● SOURCE INFORMATION
- Opening Delimiter -

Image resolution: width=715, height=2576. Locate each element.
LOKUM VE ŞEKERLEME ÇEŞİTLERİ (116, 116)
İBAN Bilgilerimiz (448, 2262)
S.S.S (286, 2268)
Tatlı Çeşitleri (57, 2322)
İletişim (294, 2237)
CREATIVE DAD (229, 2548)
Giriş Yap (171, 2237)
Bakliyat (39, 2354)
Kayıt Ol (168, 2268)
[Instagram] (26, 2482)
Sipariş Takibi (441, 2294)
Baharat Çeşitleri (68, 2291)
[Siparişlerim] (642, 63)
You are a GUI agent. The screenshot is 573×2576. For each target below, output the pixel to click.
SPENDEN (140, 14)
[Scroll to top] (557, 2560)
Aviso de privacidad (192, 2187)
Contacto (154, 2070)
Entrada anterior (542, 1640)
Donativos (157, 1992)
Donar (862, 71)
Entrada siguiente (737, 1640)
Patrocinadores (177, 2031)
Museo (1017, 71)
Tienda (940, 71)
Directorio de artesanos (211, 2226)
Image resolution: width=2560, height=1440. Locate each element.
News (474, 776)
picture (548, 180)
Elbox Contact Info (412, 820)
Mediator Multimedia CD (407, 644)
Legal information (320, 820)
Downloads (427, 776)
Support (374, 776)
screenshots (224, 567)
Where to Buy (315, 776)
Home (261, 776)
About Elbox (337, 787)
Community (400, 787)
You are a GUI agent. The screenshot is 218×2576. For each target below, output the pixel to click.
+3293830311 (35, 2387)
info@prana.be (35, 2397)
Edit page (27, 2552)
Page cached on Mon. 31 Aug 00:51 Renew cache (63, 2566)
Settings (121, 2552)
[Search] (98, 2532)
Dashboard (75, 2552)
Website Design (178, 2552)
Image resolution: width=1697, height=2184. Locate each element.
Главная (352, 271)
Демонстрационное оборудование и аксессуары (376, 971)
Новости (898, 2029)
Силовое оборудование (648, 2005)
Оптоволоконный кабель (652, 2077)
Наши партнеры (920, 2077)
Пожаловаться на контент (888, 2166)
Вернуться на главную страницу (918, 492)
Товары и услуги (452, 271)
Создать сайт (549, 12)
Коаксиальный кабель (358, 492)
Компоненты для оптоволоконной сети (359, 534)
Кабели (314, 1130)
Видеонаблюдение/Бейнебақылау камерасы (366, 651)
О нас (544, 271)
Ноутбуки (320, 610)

- Closing Delimiter -

Transcribe the listing in full, keeping every line exact.

Image resolution: width=715, height=2576. Locate each element.
LOKUM VE ŞEKERLEME ÇEŞİTLERİ (116, 116)
İBAN Bilgilerimiz (448, 2262)
S.S.S (286, 2268)
Tatlı Çeşitleri (57, 2322)
İletişim (294, 2237)
CREATIVE DAD (229, 2548)
Giriş Yap (171, 2237)
Bakliyat (39, 2354)
Kayıt Ol (168, 2268)
[Instagram] (26, 2482)
Sipariş Takibi (441, 2294)
Baharat Çeşitleri (68, 2291)
[Siparişlerim] (642, 63)
You are a GUI agent. The screenshot is 573×2576. For each target below, output the pixel to click.
SPENDEN (140, 14)
[Scroll to top] (557, 2560)
Aviso de privacidad (192, 2187)
Contacto (154, 2070)
Entrada anterior (542, 1640)
Donativos (157, 1992)
Donar (862, 71)
Entrada siguiente (737, 1640)
Patrocinadores (177, 2031)
Museo (1017, 71)
Tienda (940, 71)
Directorio de artesanos (211, 2226)
Image resolution: width=2560, height=1440. Locate each element.
News (474, 776)
picture (548, 180)
Elbox Contact Info (412, 820)
Mediator Multimedia CD (407, 644)
Legal information (320, 820)
Downloads (427, 776)
Support (374, 776)
screenshots (224, 567)
Where to Buy (315, 776)
Home (261, 776)
About Elbox (337, 787)
Community (400, 787)
You are a GUI agent. The screenshot is 218×2576. For each target below, output the pixel to click.
+3293830311 (35, 2387)
info@prana.be (35, 2397)
Edit page (27, 2552)
Page cached on Mon. 31 Aug 00:51 Renew cache (63, 2566)
Settings (121, 2552)
[Search] (98, 2532)
Dashboard (75, 2552)
Website Design (178, 2552)
Image resolution: width=1697, height=2184. Locate each element.
Главная (352, 271)
Демонстрационное оборудование и аксессуары (376, 971)
Новости (898, 2029)
Силовое оборудование (648, 2005)
Оптоволоконный кабель (652, 2077)
Наши партнеры (920, 2077)
Пожаловаться на контент (888, 2166)
Вернуться на главную страницу (918, 492)
Товары и услуги (452, 271)
Создать сайт (549, 12)
Коаксиальный кабель (358, 492)
Компоненты для оптоволоконной сети (359, 534)
Кабели (314, 1130)
Видеонаблюдение/Бейнебақылау камерасы (366, 651)
О нас (544, 271)
Ноутбуки (320, 610)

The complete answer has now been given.